LA TETTONICA DEL FRIULI-VENEZIA GIULIA

 

    La tettonica non è quello che alcuni, maliziosamente, potrebbero pensare, ma un termine ben noto ai geologi il quale deriva da una parola greca che significa “arte del costruire”. Le tettonica è in realtà una parte fondamentale delle scienze geologiche e precisamente quella che studia le dislocazioni (cioè gli spostamenti) e le deformazioni subite dalle rocce che formano la superficie del nostro pianeta, in conseguenza di spinte che traggono origine all’interno della Terra stessa. Lo scopo di questa disciplina è anche quello di rivelare l’intima struttura, si potrebbe quasi dire l’architettura, della crosta terrestre. Perciò il termine tettonica è anche sinonimo di geologia strutturale.

    La regione del nord-est d’Italia che comprende il Friuli-Venezia Giulia è stata definita da Ippolito Nievo, per i suoi paesaggi molto vari, “un piccolo compendio dell’Universo”. La grande diversificazione del paesaggio che va dal mare alle alte montagne e che comprende le lagune che le correnti di marea riescono a mantenere sempre vive, le pianure aride e sterili del nord e quelle fertili della “bassa”, le colline ricche di vegetazione e le alte vette delle Alpi Carniche e Giulie è conseguenza sia della natura delle rocce sia delle modificazioni che le rocce stesse hanno subito nel tempo. Appare quindi opportuno analizzare come si sono formate le masse rocciose e descrivere i movimenti che successivamente le stesse hanno subito.

 

1. LA STORIA GEOLOGICA DELLA REGIONE

    Il Friuli-Venezia Giulia è terra geologicamente giovane in quanto si è formato in seguito all’Orogenesi Alpino-Himalayana. Orogenesi (dal greco òros = monte e génesis = nascita) è un termine con cui in geologia si definiscono i processi che portano al sollevamento delle montagne. La Terra, nel corso della sua storia, è stata interessata da una serie di cicli orogenetici, l’ultimo dei quali, che prende appunto il nome di “Orogenesi Alpino-Himalayana” perché dette origine alle catene montuose che vanno dalle Alpi all’Himalaya e oltre fino all’estremo oriente asiatico, è iniziato una cinquantina di milioni di anni fa e si può dire che sia tuttora in atto.
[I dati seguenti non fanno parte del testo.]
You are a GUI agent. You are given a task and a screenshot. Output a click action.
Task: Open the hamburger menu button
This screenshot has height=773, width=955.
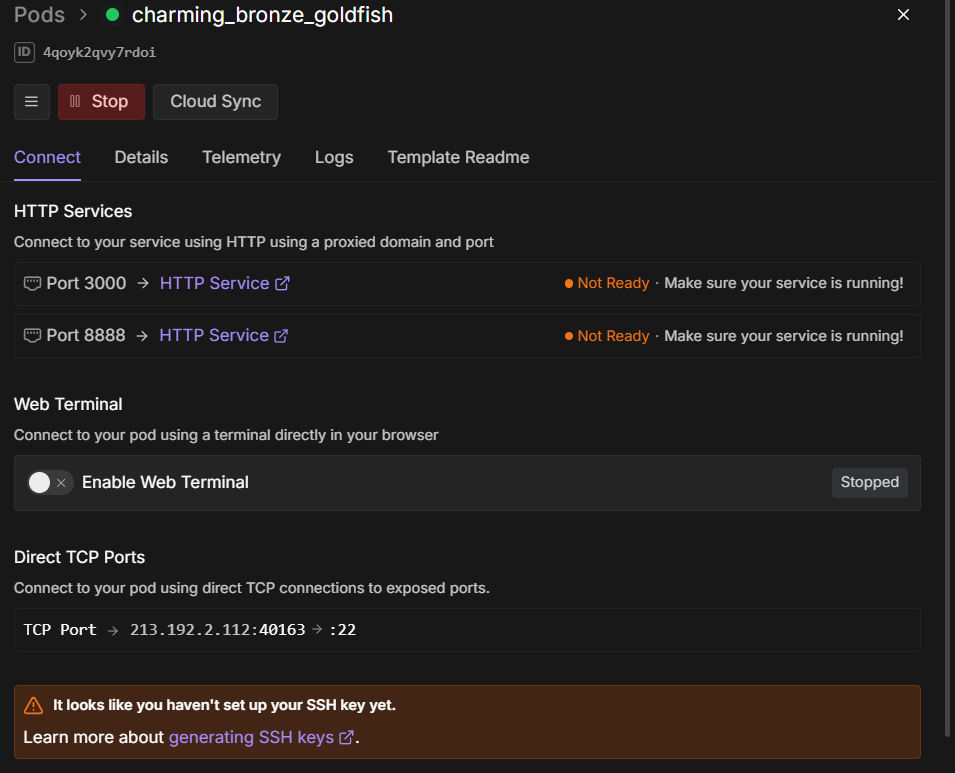[31, 102]
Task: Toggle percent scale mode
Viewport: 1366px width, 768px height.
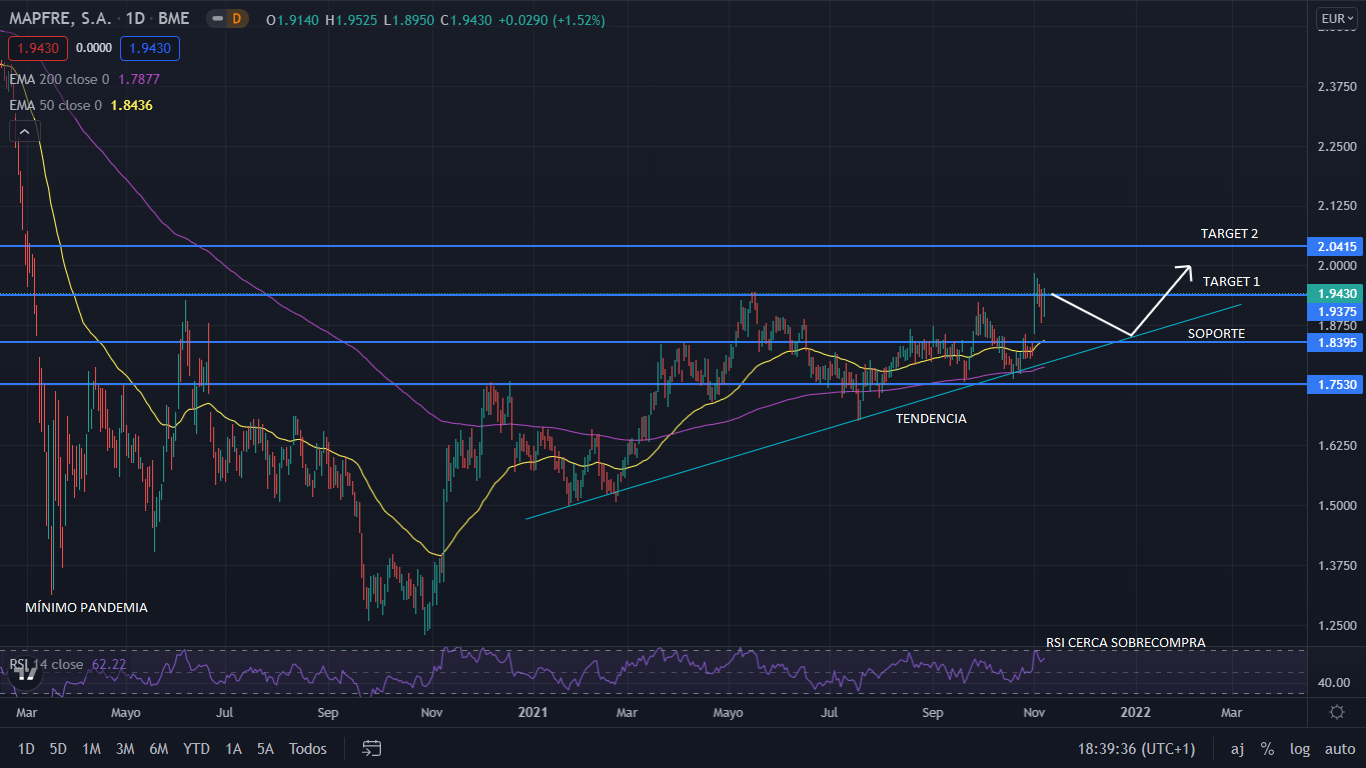Action: (1267, 748)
    La storia geologica della nostra regione comincia però molto tempo prima e cioè quando, agli inizi di quella che viene chiamata l’Era Paleozoica, in un vastissimo mare che si estendeva fra il continente africano e quello europeo, si andavano accumulando i sedimenti che i fiumi, i quali scorrevano sulle terre emerse del nord, portavano copiosi. Là dove oggi sorgono le montagne più alte, il mare era molto profondo, ma si andava riempiendo velocemente per l’accumularsi in esso di sabbie e fanghi portati dai fiumi oltre che di detriti erosi dal moto ondoso. Questa zona di mare profondo sistemata in prossimità della costa viene chiamata dai geologi “geosinclinale” ed ha la caratteristica di sprofondare lentamente a mano a mano che nuovo materiale si accumula al suo interno.
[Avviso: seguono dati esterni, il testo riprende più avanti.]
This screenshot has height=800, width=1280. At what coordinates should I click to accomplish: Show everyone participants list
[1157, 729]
    Durante questo tempo, la Terra era già popolata da esseri viventi che proliferavano soprattutto in mare e che, dopo la morte, si andavano ad adagiare sul fondo lasciando sui fanghi l’impronta della loro esistenza. Queste impronte insieme con le strutture più resistenti del loro corpo, come ad esempio le conchiglie, si sono conservate, all’interno dei sedimenti, fino ai giorno nostri. I resti di animali e piante vissuti in epoche remote e racchiusi all’interno degli strati rocciosi vengono chiamati fossili (dal latino fodere che significa “scavare”) e consentono al geologo di risalire all’ambiente in cui avveniva la deposizione del materiale terrigeno, alle condizioni climatiche esistenti a quel tempo e alla profondità e salinità del mare.

    Quando la geosinclinale fu piena di sedimenti, si crearono le condizioni per l’instaurarsi di un ambiente di scogliera. La scogliera corallina è caratterizzata da un insieme di fattori fisici e chimici quali la temperatura, la salinità delle acque e l’ossigenazione delle stesse, ma soprattutto dal permanere della sua parte viva a pelo d’acqua. Quest’ultima condizione era garantita dalla lenta subsidenza (sprofondamento) della geosinclinale dovuta al peso dell’immensa scogliera calcarea formata da una miriade di organismi costruttori. Oltre agli organismi costruttori tipici della scogliera (coralli, alghe calcaree, spugne, briozoi, ecc.) vi erano anche molti altri animali marini come gasteropodi, lamellibranchi e trilobiti che oggi si possono trovare, allo stato fossile, sui monti della catena carnica.

    Frattanto, il continente africano, alla deriva verso nord, premeva contro il materiale contenuto nella geosinclinale fino a sollevare, incurvare e accavallare gli strati di sedimenti che inizialmente avevano una giacitura orizzontale. Questo evento si verificò verso la fine dell’Era Paleozoica, quindi più di 200 milioni di anni fa e durò meno di una decina di milioni di anni, un tempo brevissimo, geologicamente parlando. In questo modo si formò una primitiva catena carnica che però immediatamente cominciò ad essere demolita dagli agenti esogeni, cioè dall’azione erosiva dell’acqua e del vento, e dalle variazioni termiche.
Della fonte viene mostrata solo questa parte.